What you are asked to do:
Please put the records below into a numbered list, leaving out blank lines and the pictures.

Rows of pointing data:
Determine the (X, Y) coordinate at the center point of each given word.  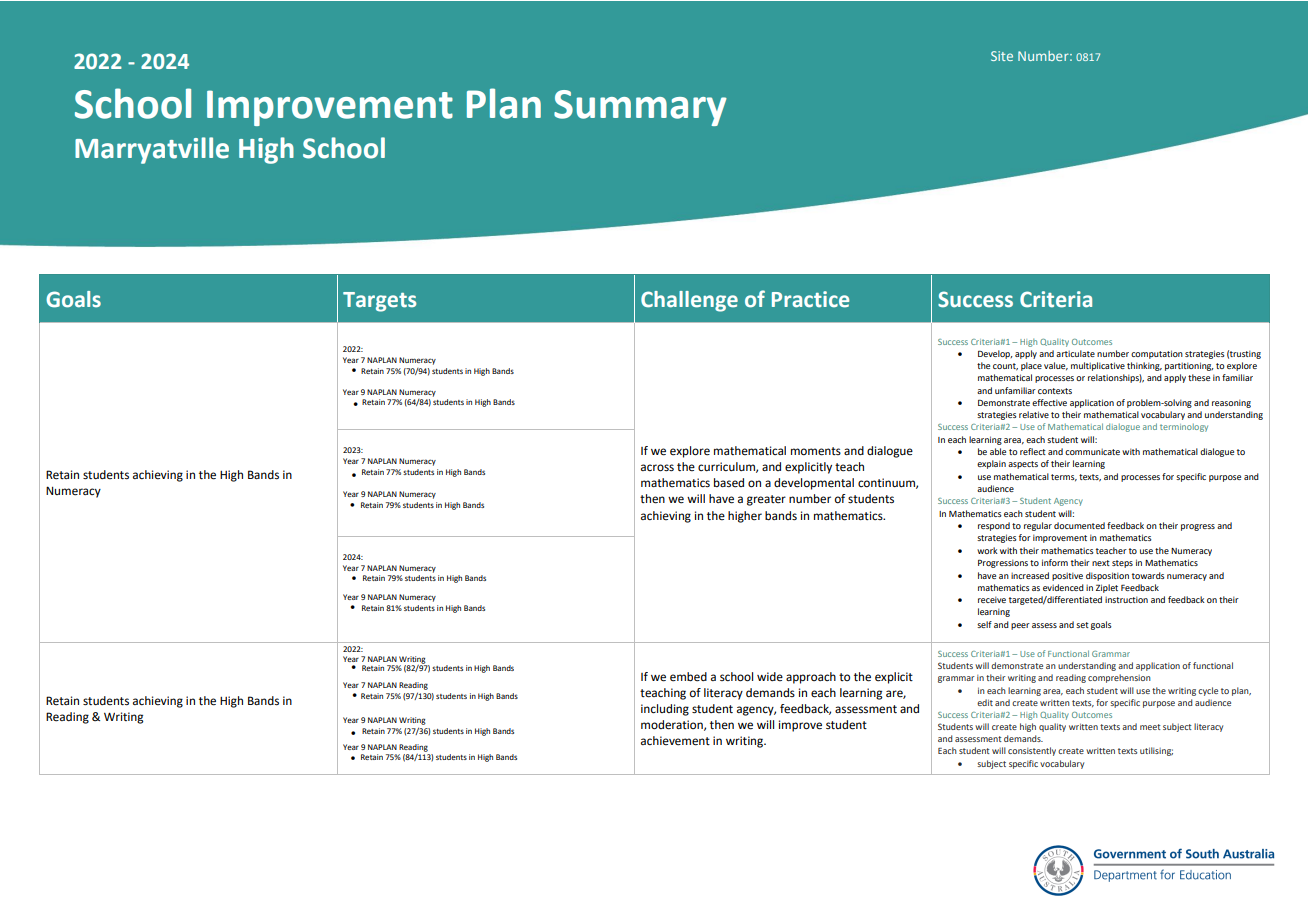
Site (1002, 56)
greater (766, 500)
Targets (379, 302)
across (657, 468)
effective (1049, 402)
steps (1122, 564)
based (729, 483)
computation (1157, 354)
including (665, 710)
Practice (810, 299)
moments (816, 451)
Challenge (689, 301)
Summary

Exercise solution:
1. Determine the (X, Y) coordinate at the center point of each given word.  
2. Site (1002, 56)
3. greater (766, 500)
4. Targets (379, 302)
5. across (657, 468)
6. effective (1049, 402)
7. steps (1122, 564)
8. based (729, 483)
9. computation (1157, 354)
10. including (665, 710)
11. Practice (810, 299)
12. moments (816, 451)
13. Challenge (689, 301)
14. Summary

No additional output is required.